There is an audience that is being left on the table, so to speak. They’re perfectly willing to imagine an Irish landscape or London drawing room provided you have something to say when you’re there. They’re looking for intelligent discourse. They’ll be happy to listen to rich language with a few words they’ve never even heard before. It will be OK with them if you say that this red cloth is blood and this blue cloth is water, and this man standing with his arms out represents a wall. They love theatrical symbolism. In fact, they won’t mind if the symbolism is a heck of a lot subtler than that. This audience does do nuance. And we hope to serve them.
People like to use their imaginations. A simple theatre is an imaginative experience for the audience. But, as in anything, simple isn’t easy. Without automated scenery and lights and breath-taking costumes, actors are stripped and alone. They must penetrate the work to such an extent that they need no help to be riveting, and if they’ve reached that point, they can do without the distractions. How do they reach that point? They must have a school of acting and strong, insistent direction. A way of working. And they must have time.

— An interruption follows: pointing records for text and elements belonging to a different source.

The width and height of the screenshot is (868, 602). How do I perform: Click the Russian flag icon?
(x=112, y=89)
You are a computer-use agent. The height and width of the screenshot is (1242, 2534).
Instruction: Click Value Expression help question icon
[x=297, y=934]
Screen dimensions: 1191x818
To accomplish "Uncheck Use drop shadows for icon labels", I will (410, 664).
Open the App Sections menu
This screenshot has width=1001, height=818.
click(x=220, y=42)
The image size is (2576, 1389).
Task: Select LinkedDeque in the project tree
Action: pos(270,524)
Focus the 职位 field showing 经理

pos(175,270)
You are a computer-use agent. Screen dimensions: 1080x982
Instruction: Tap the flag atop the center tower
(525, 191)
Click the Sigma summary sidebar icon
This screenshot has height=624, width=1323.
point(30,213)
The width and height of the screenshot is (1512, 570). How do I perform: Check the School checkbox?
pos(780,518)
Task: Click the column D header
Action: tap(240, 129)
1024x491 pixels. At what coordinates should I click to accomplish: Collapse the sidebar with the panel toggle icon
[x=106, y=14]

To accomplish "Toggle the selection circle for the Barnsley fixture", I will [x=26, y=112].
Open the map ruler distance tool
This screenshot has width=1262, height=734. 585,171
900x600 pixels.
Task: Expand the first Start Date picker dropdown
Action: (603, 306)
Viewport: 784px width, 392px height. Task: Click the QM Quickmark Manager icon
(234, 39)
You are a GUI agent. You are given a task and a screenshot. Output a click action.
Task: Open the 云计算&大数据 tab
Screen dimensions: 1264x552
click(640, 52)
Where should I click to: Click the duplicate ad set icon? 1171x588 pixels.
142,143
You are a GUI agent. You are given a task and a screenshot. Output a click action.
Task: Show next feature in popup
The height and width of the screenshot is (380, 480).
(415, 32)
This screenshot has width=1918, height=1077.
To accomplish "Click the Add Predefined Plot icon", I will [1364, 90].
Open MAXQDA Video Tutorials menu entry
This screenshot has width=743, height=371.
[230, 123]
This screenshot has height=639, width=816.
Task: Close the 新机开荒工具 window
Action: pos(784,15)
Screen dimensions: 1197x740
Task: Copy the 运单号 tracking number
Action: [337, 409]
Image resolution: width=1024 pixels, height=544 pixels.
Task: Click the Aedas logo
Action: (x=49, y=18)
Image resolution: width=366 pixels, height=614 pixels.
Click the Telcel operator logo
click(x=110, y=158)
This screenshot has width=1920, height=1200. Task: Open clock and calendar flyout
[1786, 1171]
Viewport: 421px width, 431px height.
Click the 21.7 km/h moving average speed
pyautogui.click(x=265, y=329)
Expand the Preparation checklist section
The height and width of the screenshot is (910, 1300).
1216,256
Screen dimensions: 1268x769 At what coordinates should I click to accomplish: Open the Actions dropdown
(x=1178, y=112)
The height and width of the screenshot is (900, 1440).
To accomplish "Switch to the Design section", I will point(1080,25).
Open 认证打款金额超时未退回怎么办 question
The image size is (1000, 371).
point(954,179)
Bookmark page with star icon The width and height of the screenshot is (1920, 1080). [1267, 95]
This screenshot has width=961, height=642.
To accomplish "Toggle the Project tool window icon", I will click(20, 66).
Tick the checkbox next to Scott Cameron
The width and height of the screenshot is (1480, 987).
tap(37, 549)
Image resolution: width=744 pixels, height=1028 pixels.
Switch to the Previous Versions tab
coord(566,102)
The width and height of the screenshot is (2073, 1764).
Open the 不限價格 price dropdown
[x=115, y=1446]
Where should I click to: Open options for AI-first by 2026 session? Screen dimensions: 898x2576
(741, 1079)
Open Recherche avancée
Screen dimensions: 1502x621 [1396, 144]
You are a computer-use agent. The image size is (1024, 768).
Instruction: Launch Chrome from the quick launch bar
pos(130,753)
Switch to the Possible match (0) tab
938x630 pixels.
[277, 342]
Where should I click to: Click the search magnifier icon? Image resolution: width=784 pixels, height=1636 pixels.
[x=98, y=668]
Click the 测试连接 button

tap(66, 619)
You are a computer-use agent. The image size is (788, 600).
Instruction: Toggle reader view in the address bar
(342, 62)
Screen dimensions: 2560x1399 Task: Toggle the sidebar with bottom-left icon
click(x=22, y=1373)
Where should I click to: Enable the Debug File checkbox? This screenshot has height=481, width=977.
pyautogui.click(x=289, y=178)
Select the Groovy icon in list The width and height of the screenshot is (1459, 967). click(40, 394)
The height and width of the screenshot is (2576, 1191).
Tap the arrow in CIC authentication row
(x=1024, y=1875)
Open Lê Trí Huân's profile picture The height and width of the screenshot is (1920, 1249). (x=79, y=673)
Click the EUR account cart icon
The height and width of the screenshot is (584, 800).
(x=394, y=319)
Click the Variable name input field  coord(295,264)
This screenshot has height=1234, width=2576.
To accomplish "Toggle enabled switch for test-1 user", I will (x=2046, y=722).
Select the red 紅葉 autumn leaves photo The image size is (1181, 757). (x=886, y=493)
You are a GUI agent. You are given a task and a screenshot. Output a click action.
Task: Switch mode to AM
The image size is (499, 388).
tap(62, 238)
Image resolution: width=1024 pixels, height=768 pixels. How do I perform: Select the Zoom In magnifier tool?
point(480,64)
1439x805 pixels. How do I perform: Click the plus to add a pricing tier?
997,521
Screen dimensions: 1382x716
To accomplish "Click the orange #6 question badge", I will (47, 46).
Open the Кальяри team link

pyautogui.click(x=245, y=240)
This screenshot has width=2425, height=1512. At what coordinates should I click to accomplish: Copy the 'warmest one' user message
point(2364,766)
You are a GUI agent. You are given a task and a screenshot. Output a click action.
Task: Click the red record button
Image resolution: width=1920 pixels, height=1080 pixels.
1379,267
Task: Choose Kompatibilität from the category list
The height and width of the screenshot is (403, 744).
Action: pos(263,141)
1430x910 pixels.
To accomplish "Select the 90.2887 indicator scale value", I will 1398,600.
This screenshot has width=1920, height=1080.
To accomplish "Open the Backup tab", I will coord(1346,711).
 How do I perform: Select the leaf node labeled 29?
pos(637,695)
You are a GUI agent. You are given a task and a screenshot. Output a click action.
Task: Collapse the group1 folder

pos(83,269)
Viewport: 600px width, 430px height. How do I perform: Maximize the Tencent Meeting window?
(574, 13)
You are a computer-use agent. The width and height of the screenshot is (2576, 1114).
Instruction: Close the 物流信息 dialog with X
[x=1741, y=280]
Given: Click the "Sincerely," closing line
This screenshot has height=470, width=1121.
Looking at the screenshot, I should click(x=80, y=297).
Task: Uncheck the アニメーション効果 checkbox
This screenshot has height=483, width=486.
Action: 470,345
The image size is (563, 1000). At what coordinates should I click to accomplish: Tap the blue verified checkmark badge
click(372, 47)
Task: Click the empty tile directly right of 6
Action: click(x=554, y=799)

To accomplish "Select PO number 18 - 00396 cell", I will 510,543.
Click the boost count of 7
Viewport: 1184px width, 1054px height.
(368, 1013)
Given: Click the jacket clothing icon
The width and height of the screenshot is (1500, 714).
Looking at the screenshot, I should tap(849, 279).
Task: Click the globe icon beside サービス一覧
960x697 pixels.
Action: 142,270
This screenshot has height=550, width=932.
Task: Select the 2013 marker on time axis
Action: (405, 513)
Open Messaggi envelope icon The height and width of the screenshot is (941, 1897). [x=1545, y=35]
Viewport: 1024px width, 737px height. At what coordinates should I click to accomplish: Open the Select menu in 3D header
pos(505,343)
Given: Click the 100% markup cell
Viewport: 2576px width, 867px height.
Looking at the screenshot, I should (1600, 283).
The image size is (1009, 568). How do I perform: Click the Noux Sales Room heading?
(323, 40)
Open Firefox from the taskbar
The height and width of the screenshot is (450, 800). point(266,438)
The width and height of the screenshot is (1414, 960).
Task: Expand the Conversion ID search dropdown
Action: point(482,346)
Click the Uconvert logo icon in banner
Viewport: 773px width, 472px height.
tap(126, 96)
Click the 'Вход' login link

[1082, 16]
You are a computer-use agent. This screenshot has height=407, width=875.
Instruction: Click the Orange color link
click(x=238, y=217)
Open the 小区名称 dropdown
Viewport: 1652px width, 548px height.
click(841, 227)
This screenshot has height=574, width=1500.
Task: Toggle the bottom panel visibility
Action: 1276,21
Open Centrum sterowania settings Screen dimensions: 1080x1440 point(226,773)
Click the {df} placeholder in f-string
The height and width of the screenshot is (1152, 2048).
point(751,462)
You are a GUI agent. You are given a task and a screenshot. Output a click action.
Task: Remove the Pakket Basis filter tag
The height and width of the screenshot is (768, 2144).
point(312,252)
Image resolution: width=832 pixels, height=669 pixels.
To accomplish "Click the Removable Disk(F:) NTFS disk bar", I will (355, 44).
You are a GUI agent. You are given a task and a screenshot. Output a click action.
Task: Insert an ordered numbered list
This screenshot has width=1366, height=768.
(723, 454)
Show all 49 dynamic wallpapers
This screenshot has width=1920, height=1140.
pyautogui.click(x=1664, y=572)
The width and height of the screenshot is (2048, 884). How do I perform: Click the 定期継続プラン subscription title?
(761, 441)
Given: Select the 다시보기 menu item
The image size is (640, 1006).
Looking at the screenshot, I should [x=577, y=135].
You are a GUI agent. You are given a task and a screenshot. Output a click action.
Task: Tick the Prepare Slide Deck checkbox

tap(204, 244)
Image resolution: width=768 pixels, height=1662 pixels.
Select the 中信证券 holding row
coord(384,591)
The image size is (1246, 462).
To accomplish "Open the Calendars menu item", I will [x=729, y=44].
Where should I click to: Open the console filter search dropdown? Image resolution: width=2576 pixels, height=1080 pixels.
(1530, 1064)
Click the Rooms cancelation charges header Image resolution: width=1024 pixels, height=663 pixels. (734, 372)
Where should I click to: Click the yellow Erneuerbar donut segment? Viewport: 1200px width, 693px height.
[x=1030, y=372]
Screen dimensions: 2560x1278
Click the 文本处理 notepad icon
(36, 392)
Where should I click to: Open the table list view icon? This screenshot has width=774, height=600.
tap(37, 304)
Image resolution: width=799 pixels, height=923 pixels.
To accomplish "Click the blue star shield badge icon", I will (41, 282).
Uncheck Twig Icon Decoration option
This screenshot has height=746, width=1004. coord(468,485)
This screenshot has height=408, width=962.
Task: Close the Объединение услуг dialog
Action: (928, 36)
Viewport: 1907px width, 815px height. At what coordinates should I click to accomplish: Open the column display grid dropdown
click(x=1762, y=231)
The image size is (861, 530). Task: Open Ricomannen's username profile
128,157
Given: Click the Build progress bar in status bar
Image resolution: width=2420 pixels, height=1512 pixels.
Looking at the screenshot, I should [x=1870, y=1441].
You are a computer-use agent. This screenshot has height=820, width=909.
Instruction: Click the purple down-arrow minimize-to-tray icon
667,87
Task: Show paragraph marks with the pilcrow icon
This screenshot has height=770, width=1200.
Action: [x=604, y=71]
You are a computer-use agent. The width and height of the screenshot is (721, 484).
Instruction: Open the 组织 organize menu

The Rogue will be a way of working. We will become expert at pulling entire worlds out of our pocket. The Rogue will be fearless about expecting intelligence from our audience. The Rogue will try always to stay at or above the level of our audience, because there is nothing worse than playing beneath them. We will ask more of ourselves, our audience, and our community. And we will do this in a spirit of love and generosity. Because, along with everything said thus far, the theatre is a gift.
We’ve chosen the name The Rogue because we want to poke and prod and kick over sand castles, and if a few people get pissed off, from time to time, well, that’s OK. It comes with the territory of talking about things that people care about, and looking at those things in unexpected ways. In other words, it comes with the territory of doing real theatre.
—Joseph McGrath, Artistic Director,
September 2005
Updated July 2019
Article II
Our experiences of production at the Rogue Theatre have confirmed our initial convictions about what we are attempting to accomplish. Our audience has appreciated the level of discourse and the opportunity to participate in an imaginative event, and we have rapidly developed a reputation for those qualities. We have found that high quality literature develops high quality work in our artists. Our rehearsal process has encompassed roughly twice the time that comparable companies might devote to such projects, and we have found that every last moment of those rehearsals were fruitful in developing not only the work, but the ensemble, and the individual performers as well. It has been gratifying to find that the Rogue already seems to have developed a musical aspect to its ensemble, headed initially by Dr. Harlan Hokin, followed by Paul Amiel, and Jake Sorgen and now Russell Ronnenbaum that will be critical in coming years to not only its theatrical posture, but to the training of ear and voice that must happen if we are to continue with this rich language. The Rogue is devoted to our local actors, and we hope to train them to capabilities far beyond what is typically asked of them here in Tucson.